• 任务说明: 把下面的行从头照抄一遍，抄到含有“tap(748, 209)”的那一行为止，这一行也要抄上；图片不要放进去。

• 本题数据:
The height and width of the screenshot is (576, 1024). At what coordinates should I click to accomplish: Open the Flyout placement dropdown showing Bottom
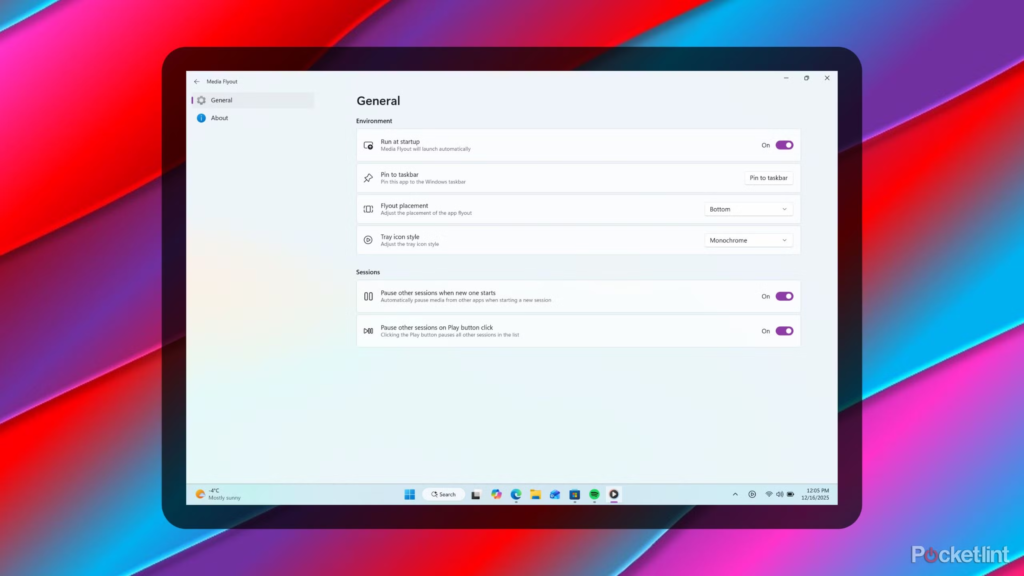tap(748, 209)
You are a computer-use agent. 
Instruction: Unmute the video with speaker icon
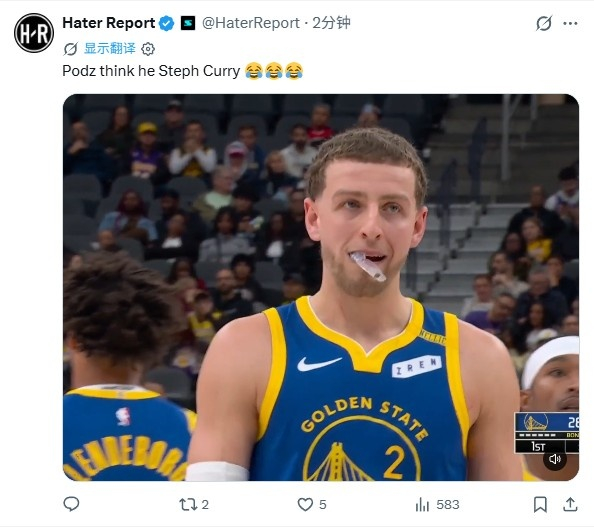(x=555, y=459)
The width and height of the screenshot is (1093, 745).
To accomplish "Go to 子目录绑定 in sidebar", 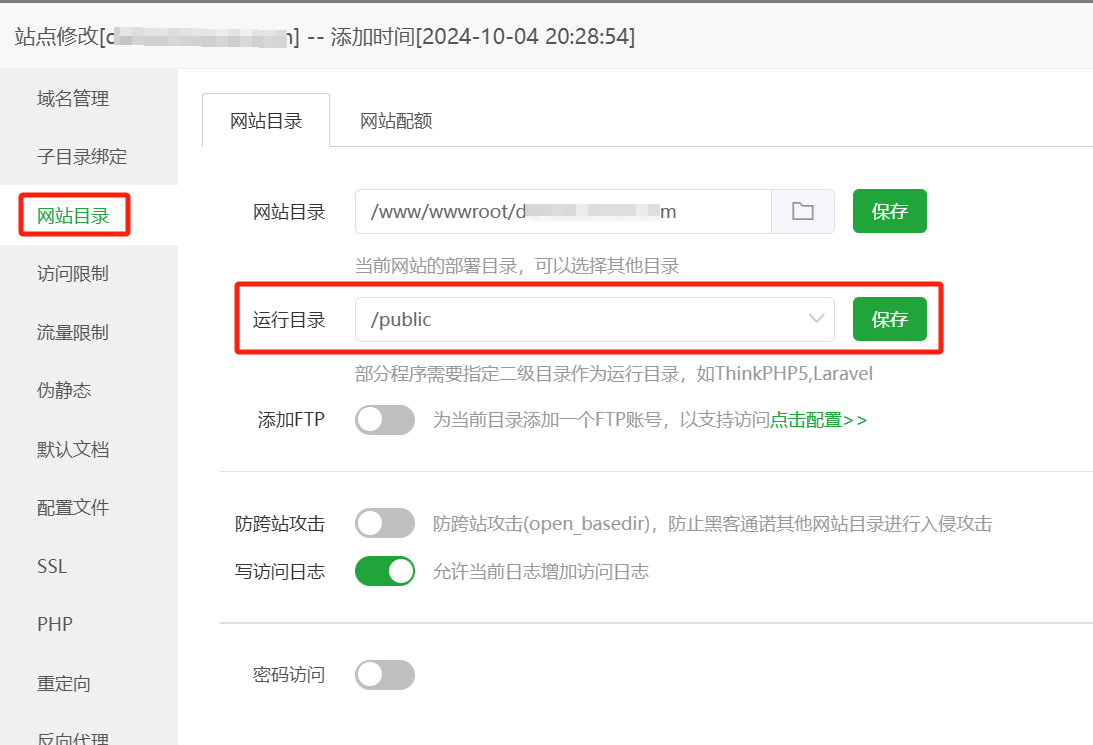I will [x=82, y=157].
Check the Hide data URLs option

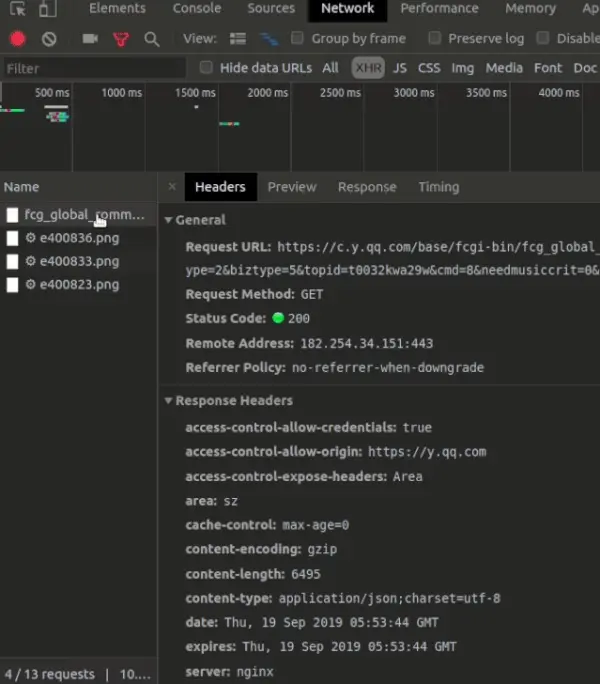click(206, 68)
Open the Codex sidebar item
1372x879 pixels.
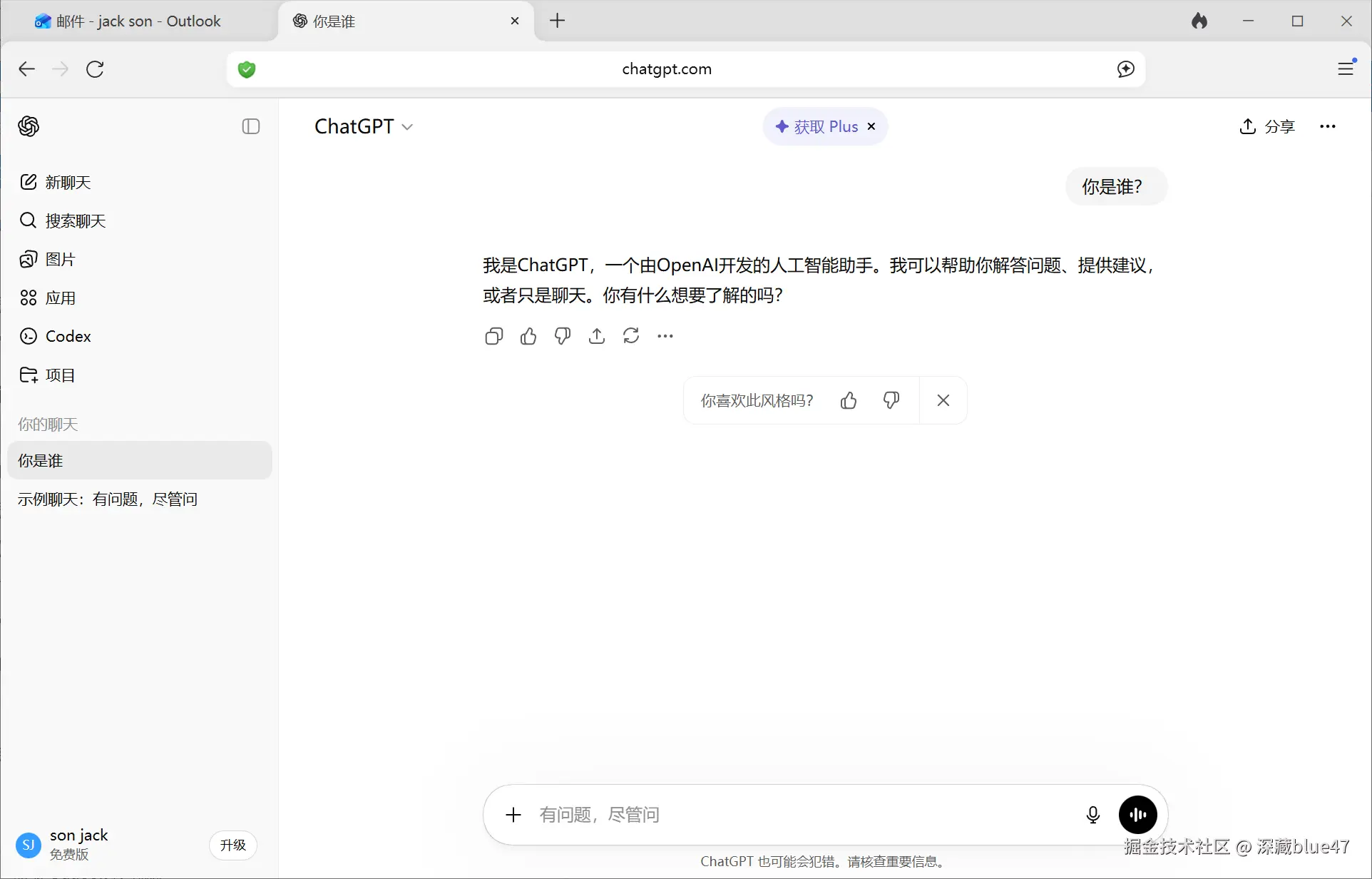click(68, 336)
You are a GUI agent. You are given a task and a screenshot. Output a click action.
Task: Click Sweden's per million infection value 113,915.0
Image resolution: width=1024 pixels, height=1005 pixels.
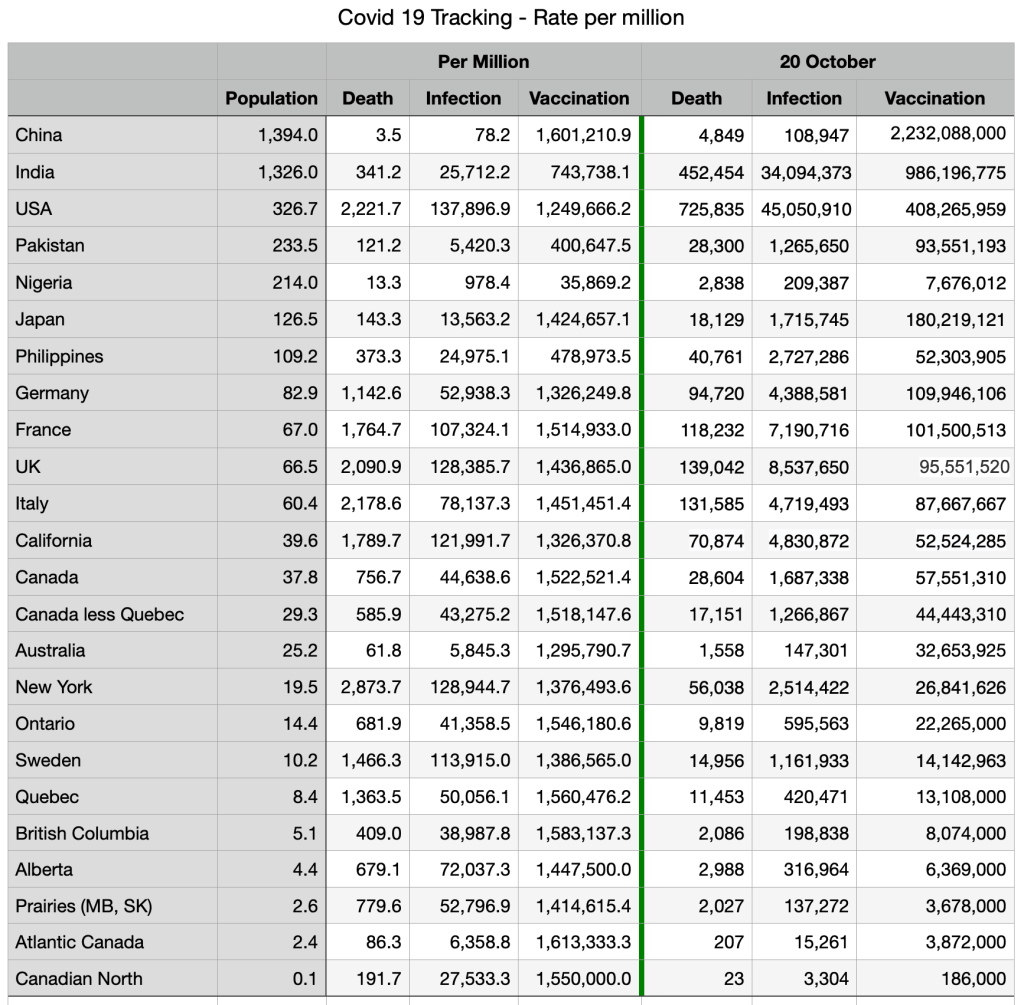pyautogui.click(x=468, y=761)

• 结果:
The height and width of the screenshot is (576, 1024). At what coordinates should I click to accomplish: Open the Flyout placement dropdown showing Bottom
tap(748, 209)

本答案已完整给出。